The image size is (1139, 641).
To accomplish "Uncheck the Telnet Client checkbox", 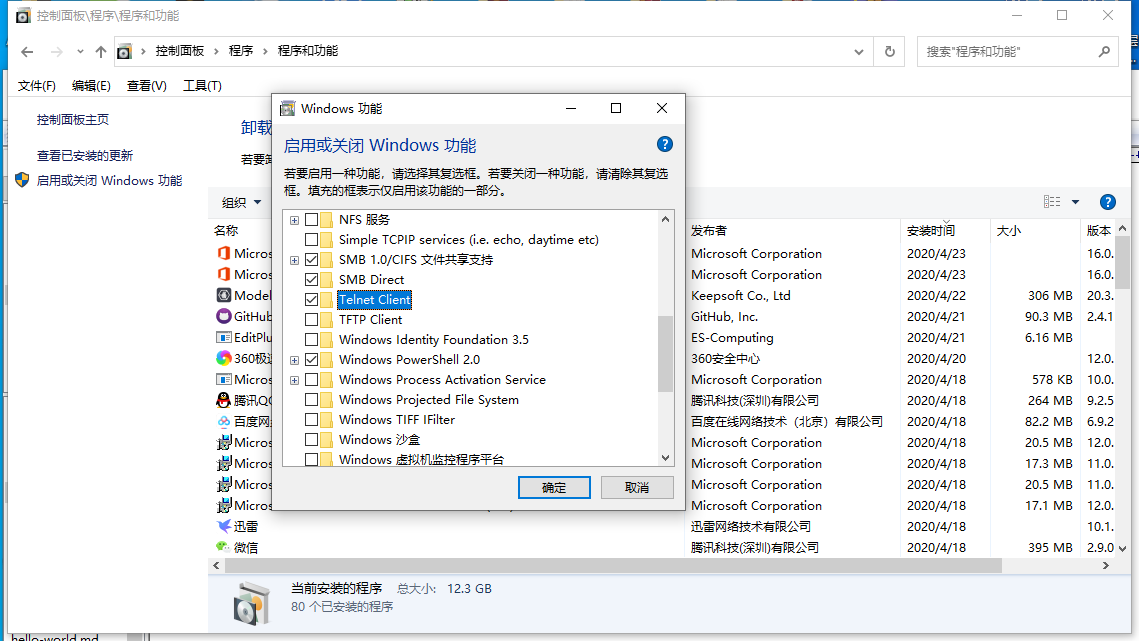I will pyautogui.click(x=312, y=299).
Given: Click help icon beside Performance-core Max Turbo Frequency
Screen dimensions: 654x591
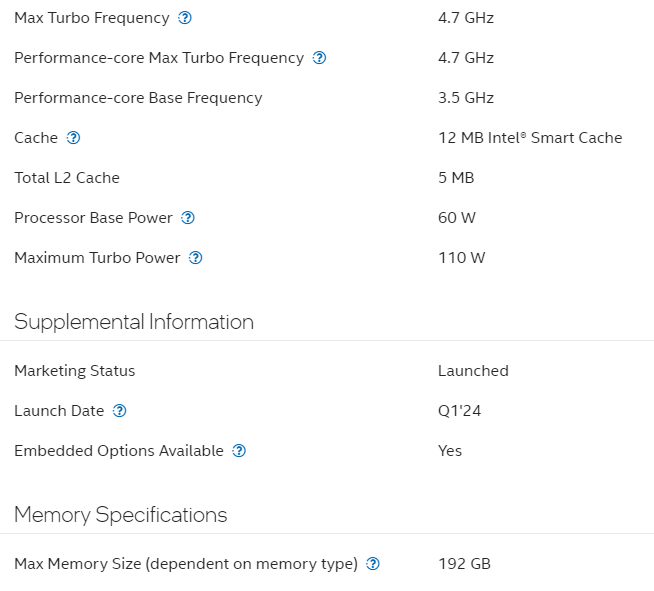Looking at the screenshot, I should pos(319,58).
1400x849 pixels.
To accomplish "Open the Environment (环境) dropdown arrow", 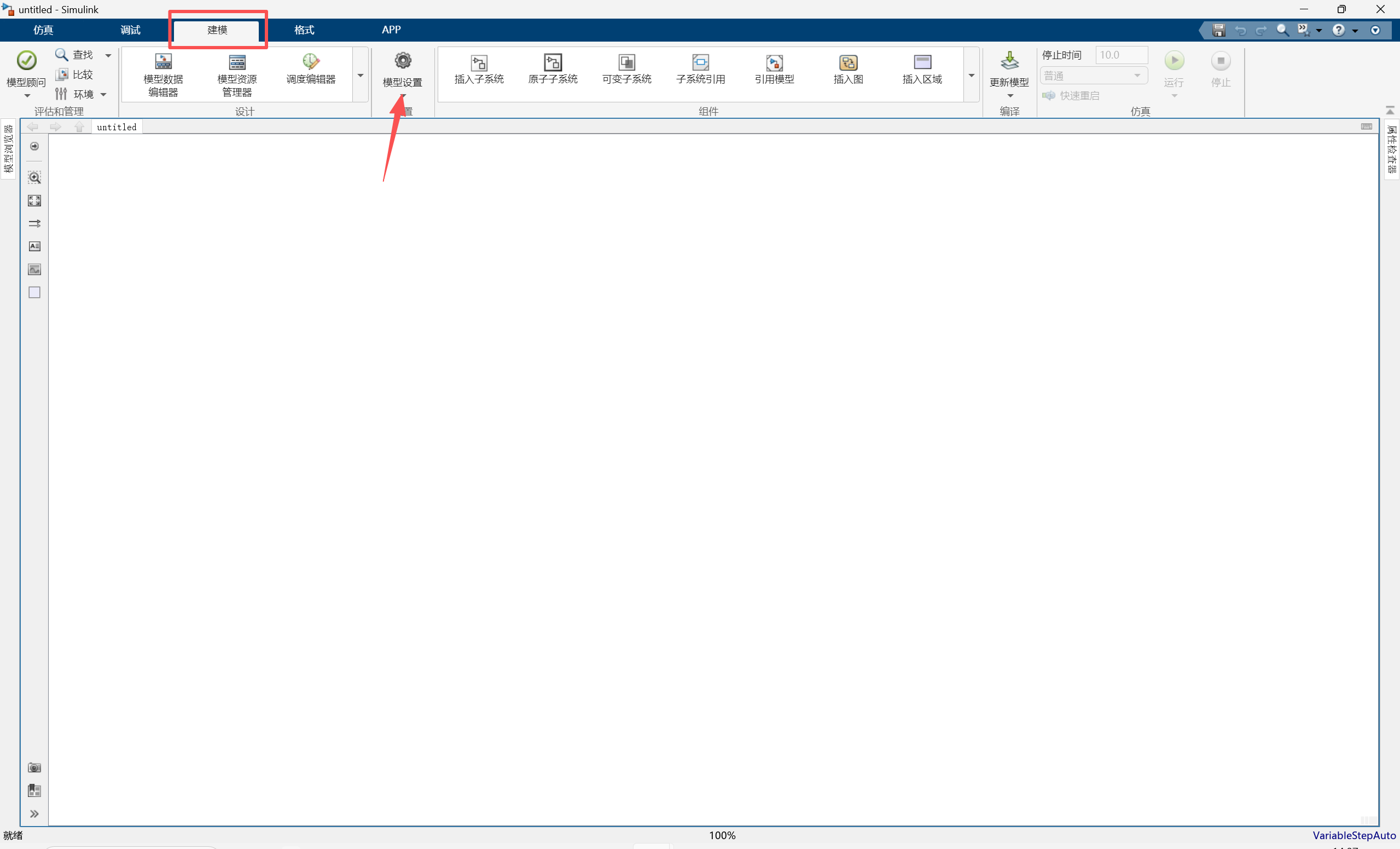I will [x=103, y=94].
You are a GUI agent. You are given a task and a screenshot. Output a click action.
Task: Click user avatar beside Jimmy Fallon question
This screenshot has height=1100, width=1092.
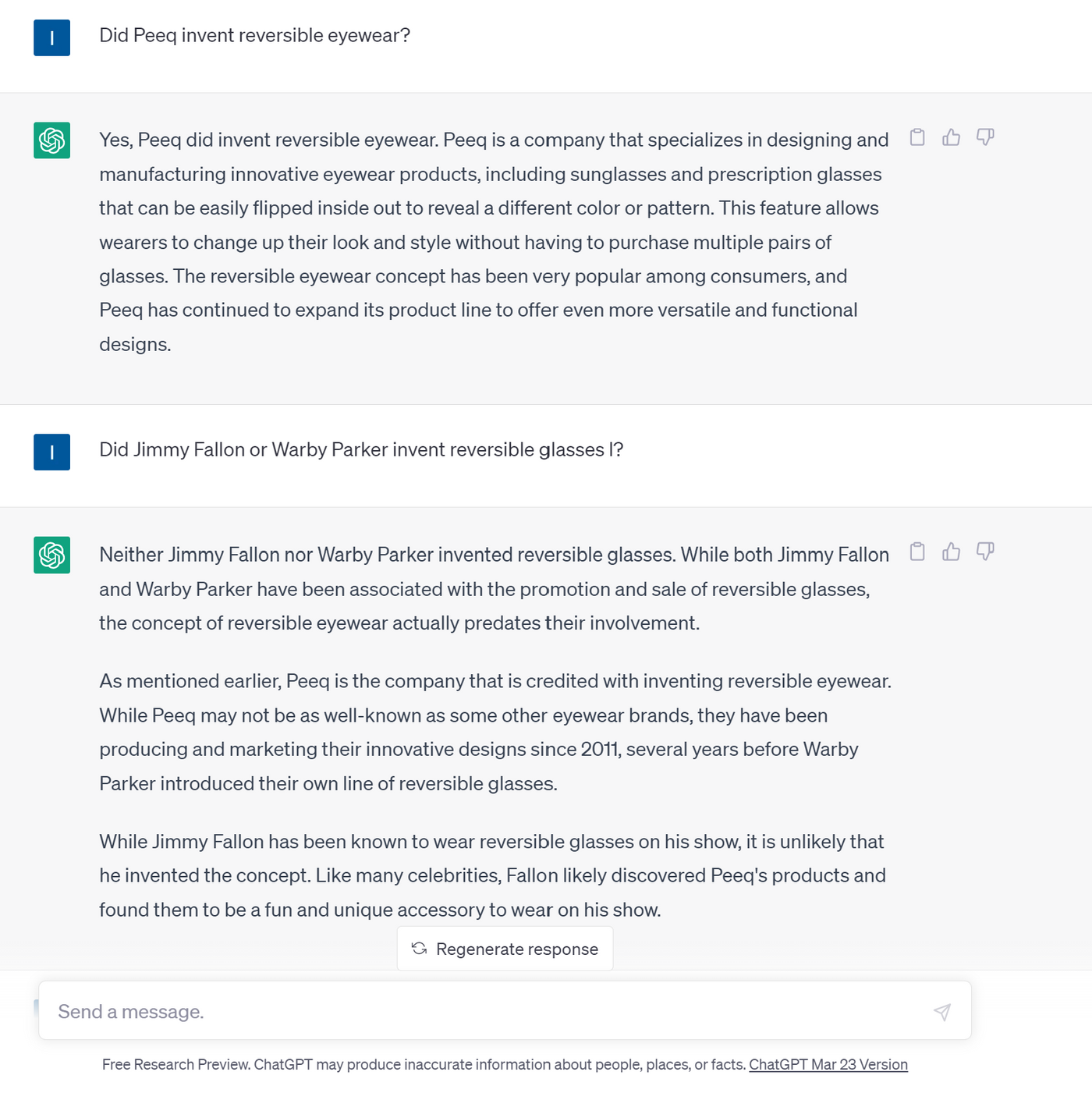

▬▬▬▬▬▬▬▬▬▬

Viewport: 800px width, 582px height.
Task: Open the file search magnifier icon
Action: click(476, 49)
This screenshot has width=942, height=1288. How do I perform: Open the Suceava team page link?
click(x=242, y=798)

▬▬▬▬▬▬▬▬▬▬

**Task to carry out**: Count the lines in the records above that contain the string "This", with case counting. Give only the number.

**Full output**: 2